Исход
Шрифт:
Мать жила при больничке, в чулане без окна, где на полках хранились веники, грабли, ведра, запасной хомут прибольничной кобылы, несколько «уток» для лежачих и пять штук костылей разного размера. У свободной стены располагался маленький топчан, аккуратно застеленный, с ковриком на стене, изображающем черного и белого лебедей, и домотканым ковриком на полу. Под кроватью стояли валеночки, уже приготовленные для зимы. Еще был самодельный столик, накрытый старой, белой простынкой, с керосиновой лампой на нем, чайником, чашкой и чистым полотенцем, в котором был завернут хлеб. Все тут было исключительно чисто и аккуратно: даже полки были задернуты отслужившими свой срок отстиранными простынками, и веник блистал в углу сытым баловнем: в этом мама не изменилась ничуть. Аугуст все пытался привыкнуть к ее новой внешности: он не мог себе представить, что за несколько лет всего можно так постареть: ведь ей было сейчас… сколько?… пятьдесят один только. Ведь это же еще почти молодая женщина. Киноактрисы в этом возрасте еще школьниц играют, а в деревнях женщины детей рожают. Ах, лагеря, лагеря… За что нам все это?…
Между тем мать в величайшем возбуждении
Чтобы не расставаться, к «тете Кляче» за кипятком пошли вместе. Тетя Клаша очень соответствовала своему искаженному матерью имени: высокая, тощая как скелет, узколицая, мосластая, с большими коричневыми глазами, она была и завхозом больнички, и снабженцем, и дисциплинарной сестрой одновременно: рабочей лошадью больницы, короче.
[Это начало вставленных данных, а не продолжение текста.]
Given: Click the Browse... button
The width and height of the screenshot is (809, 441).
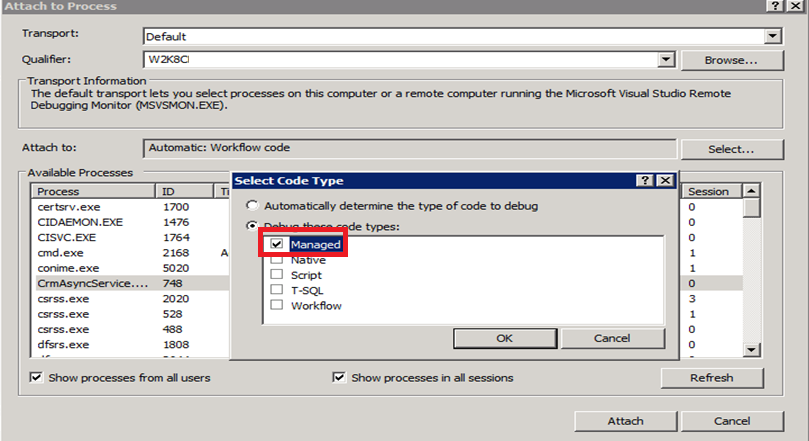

Она все знала и все помнила, ходила иноходью, и в любой час дня и ночи имела кипяток в большом чане, который не снимала с постоянно горячей плиты, помня о блокадной ленинградской зиме сорок первого — сорок второго, когда тепло и кипяток означали жизнь, и когда не было ни тепла, ни кипятка. У нее и хлебца всегда было запасено про черный день. Она заначивала его всегда, даже в самые черные дни — на день еще более черный: для нее предела черноте не существовало; у нее был огромный опыт жизни, огромное знание черноты.
Услышав от матери, что ее нашел, что к ней приехал ее сын, тетя Клаша сурово кивнула и подтвердила:
— Да, чудеса бывают, потому что Бог — есть!
Тетя Клаша была беспартийная, и весьма рискованно отзывалась о своей беспартийности: «Бог миловал». То, что она пережила блокаду, она тоже называла «Бог миловал», хотя и не крестилась при этом, и икон в своей каптерке не держала. Ее Бог был внутри нее, как и положено нормальному человеку с чистой душой и светлой совестью.
Помимо кипятка, тетя Клаша всучила матери хлеба, грамм сто масла и банку мармелада.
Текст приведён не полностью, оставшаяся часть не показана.